─── Source data

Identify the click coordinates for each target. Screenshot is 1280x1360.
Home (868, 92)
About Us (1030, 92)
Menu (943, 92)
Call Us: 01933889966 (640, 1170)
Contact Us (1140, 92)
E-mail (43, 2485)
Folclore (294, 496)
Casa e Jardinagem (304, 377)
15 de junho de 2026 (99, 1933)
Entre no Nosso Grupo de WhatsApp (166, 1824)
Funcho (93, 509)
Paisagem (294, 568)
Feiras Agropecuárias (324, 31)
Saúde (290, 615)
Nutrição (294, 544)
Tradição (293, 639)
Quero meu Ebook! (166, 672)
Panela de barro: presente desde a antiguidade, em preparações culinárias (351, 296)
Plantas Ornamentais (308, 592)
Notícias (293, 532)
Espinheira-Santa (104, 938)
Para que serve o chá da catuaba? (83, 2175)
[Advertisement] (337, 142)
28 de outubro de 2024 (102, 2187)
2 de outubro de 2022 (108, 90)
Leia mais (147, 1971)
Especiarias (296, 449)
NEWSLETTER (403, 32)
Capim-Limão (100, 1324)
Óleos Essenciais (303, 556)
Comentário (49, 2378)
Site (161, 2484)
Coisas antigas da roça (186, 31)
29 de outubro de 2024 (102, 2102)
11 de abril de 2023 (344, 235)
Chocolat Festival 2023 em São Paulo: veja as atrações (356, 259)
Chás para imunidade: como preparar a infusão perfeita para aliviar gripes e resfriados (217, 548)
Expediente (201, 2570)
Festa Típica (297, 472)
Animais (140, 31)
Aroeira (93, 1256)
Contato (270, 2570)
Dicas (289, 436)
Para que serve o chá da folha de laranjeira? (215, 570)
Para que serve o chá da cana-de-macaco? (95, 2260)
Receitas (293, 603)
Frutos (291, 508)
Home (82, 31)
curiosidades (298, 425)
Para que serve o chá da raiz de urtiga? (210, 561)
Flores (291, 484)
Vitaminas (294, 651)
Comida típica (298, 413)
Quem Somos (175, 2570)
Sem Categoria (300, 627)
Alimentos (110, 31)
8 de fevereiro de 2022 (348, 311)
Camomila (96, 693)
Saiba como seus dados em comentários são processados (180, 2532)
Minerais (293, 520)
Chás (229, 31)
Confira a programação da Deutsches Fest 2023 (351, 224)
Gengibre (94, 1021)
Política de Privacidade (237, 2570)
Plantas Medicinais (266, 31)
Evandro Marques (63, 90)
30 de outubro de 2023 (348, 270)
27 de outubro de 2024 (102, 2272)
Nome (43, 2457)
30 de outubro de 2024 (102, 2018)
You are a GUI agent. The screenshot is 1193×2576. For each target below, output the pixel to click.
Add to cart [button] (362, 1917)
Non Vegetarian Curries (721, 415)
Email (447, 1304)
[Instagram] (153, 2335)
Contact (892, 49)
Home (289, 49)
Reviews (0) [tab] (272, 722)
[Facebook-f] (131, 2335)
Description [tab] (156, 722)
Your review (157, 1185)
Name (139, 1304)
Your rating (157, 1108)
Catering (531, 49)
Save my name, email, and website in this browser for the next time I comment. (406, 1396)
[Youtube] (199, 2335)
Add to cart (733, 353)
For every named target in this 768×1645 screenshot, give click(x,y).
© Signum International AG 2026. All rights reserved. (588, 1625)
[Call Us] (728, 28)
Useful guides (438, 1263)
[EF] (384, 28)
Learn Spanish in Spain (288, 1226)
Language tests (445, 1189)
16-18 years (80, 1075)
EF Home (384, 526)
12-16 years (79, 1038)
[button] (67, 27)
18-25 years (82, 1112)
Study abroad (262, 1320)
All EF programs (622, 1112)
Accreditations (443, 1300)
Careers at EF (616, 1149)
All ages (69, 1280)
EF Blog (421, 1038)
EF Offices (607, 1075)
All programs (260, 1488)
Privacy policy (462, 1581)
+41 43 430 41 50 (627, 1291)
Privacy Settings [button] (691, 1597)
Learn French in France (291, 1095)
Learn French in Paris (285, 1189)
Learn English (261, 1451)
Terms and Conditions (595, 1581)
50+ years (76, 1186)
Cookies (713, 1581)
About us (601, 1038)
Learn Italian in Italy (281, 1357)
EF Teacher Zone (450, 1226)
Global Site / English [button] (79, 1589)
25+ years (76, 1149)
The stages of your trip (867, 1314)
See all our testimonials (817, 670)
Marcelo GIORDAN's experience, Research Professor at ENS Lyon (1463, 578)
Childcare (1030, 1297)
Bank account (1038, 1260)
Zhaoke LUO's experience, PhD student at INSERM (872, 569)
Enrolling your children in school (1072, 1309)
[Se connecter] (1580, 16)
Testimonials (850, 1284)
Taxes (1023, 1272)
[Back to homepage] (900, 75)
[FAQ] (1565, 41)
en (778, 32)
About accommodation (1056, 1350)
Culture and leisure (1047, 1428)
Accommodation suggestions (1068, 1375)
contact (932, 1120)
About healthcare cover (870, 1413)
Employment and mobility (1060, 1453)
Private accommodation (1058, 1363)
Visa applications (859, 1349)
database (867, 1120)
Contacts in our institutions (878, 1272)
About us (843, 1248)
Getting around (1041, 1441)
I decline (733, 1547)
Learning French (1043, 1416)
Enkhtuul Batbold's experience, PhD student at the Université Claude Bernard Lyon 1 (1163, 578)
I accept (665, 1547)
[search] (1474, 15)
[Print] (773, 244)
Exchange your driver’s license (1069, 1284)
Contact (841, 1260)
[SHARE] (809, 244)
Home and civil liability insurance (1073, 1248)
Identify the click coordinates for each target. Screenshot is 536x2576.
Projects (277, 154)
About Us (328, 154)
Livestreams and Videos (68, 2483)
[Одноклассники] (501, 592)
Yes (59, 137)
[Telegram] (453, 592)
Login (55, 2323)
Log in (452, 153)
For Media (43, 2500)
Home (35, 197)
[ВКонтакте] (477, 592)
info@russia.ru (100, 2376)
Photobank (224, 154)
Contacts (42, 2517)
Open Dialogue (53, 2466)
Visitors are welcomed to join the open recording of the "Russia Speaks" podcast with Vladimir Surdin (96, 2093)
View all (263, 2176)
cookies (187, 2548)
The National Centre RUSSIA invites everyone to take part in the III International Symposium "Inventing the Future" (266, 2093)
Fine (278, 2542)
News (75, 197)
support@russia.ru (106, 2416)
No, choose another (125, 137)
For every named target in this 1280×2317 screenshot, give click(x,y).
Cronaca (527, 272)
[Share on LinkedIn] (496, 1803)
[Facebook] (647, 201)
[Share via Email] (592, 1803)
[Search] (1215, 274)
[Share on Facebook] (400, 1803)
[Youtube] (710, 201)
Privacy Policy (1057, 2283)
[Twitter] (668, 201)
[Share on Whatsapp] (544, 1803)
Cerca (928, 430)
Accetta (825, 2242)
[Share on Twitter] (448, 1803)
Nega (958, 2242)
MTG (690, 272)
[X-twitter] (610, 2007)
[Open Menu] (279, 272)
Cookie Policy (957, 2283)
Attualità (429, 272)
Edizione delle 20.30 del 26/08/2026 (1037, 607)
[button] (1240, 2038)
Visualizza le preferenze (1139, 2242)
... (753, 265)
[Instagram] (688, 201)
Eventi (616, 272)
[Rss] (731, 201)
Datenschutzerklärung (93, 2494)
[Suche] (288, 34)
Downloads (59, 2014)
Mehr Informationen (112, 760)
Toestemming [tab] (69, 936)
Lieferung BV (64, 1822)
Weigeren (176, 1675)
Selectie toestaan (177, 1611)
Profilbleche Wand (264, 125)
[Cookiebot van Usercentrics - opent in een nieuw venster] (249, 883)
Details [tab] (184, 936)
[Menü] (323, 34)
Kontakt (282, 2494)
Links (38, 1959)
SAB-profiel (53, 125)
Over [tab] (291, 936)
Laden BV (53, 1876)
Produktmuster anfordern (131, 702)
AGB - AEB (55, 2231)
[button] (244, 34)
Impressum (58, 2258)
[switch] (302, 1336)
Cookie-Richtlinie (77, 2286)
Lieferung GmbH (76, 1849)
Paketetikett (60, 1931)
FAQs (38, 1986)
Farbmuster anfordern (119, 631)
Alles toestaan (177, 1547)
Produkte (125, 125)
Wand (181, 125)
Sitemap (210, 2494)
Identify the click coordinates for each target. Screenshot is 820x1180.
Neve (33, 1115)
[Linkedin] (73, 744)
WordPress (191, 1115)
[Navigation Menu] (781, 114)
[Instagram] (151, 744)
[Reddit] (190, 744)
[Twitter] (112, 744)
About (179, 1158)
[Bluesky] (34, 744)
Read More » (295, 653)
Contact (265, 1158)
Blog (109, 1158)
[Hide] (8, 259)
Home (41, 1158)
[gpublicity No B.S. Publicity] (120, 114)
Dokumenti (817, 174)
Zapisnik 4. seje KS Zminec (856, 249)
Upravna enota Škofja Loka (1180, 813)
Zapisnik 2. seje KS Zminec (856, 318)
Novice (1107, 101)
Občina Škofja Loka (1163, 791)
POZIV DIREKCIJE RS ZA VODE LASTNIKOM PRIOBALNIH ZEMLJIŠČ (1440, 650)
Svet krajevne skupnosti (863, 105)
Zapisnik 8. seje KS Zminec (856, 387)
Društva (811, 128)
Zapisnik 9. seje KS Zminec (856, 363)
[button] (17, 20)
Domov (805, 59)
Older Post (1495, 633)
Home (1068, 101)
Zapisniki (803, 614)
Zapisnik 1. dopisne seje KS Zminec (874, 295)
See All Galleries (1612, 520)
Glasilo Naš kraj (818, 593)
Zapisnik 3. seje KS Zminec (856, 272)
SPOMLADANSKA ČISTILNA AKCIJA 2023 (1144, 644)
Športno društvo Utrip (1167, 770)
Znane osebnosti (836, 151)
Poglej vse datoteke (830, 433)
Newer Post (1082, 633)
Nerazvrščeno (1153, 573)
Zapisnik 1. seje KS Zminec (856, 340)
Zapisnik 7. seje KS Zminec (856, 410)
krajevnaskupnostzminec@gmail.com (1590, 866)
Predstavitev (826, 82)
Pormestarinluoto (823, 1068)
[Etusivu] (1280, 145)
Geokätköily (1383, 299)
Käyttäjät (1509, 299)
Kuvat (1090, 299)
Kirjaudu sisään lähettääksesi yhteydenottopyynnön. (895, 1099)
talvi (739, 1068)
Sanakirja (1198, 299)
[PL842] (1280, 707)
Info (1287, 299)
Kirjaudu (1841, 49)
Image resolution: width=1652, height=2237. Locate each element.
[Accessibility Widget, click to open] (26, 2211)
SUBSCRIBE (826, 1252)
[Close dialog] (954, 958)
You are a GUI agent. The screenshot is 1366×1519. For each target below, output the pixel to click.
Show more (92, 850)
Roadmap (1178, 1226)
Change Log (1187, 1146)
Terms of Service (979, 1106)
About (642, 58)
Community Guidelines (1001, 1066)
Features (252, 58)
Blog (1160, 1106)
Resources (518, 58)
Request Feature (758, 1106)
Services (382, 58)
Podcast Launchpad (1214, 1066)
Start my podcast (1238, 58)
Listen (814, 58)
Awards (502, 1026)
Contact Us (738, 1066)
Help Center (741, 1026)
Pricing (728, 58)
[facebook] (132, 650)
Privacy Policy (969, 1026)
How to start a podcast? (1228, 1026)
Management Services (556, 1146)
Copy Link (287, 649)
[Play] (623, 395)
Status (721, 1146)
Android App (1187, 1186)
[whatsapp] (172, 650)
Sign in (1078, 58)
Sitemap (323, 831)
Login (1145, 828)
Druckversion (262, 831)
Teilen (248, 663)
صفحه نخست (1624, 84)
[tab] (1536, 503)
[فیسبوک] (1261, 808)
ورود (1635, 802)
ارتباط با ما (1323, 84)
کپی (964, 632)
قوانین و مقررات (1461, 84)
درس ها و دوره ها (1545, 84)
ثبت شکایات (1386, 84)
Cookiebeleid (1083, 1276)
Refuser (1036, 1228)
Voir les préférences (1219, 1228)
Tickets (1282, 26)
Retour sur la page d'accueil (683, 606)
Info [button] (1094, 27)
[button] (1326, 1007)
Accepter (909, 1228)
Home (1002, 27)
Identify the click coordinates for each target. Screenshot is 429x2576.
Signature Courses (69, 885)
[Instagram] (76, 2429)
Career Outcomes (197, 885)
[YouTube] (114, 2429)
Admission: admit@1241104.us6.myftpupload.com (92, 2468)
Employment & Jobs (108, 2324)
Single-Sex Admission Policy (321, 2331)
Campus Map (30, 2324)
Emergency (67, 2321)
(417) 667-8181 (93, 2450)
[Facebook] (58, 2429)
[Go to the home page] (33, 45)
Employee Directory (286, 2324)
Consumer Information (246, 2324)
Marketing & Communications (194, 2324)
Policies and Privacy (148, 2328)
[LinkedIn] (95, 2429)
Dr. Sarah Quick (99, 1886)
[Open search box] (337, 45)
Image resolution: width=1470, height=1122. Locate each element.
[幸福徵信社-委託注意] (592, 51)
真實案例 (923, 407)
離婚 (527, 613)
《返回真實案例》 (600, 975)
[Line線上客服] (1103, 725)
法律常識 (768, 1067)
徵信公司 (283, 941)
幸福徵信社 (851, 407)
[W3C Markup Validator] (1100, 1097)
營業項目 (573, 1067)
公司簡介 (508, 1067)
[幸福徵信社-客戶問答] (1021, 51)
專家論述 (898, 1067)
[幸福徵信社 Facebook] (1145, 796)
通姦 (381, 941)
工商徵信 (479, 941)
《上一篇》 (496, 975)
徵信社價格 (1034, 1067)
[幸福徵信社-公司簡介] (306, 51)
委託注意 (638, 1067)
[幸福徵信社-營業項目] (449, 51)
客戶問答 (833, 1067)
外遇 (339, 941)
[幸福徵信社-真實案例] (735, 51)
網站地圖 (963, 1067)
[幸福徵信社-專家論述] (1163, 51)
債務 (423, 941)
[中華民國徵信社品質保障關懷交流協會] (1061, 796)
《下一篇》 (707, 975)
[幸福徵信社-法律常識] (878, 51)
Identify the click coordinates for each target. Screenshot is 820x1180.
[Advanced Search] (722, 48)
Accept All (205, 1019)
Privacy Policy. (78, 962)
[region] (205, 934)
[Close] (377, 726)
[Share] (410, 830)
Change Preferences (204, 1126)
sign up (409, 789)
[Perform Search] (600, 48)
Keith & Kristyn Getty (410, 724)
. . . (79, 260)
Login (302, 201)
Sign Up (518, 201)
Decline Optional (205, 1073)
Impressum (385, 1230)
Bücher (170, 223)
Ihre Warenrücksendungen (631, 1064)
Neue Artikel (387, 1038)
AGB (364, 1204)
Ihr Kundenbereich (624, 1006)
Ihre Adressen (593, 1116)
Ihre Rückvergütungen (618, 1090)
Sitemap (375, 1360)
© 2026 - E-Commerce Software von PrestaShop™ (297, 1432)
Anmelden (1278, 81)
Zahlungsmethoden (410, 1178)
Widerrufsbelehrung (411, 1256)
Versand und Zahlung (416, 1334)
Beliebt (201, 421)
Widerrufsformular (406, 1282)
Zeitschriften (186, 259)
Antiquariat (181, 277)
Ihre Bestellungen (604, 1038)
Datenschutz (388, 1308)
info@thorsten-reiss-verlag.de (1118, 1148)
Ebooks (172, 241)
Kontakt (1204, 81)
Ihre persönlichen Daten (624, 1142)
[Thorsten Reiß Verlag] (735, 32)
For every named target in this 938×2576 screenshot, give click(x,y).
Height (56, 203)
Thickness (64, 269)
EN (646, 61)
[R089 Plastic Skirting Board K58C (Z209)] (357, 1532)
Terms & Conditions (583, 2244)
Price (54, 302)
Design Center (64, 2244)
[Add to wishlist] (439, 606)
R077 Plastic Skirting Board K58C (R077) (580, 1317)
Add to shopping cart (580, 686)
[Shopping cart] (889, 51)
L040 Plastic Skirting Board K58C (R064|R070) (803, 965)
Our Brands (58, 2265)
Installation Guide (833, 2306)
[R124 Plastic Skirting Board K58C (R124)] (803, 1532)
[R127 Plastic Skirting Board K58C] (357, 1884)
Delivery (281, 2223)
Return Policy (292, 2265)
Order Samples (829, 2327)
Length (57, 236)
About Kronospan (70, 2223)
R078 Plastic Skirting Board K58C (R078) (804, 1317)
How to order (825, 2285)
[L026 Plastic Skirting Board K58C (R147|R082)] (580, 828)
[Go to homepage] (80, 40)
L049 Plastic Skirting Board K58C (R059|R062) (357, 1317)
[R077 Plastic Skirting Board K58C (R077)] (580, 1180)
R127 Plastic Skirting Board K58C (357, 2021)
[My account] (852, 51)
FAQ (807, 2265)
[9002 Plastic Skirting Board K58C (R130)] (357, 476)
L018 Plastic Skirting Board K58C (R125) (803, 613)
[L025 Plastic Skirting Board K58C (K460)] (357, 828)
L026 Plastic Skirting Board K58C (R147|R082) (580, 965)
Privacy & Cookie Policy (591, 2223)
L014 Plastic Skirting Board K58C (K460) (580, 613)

──────

In the material above, find the lines that contain "pixel" and show them.

*Result of this exercise*
You are a GUI agent. The screenshot is 1193×2576. For each target below, output the pixel to click.
You are a GUI agent. The screenshot is 1366×1519. For each target below, output the pixel to click.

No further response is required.